• **Problem to work on**: The answer must consist solely of the line that contains "Click the red 178.16 signal value label" and all subsequent lines of the data, each reproduced exactly.

(Records contained in a dataset)
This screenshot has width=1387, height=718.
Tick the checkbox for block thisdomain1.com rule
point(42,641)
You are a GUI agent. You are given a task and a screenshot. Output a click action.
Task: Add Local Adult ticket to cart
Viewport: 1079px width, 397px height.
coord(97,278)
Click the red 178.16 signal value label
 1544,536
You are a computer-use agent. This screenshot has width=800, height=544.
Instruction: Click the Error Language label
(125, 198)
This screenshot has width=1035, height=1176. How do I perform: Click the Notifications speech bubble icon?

• **Response below**:
Click the red 178.16 signal value label
 1544,536
You are a computer-use agent. This screenshot has width=800, height=544.
Instruction: Click the Error Language label
(125, 198)
This screenshot has width=1035, height=1176. How do I perform: Click the Notifications speech bubble icon?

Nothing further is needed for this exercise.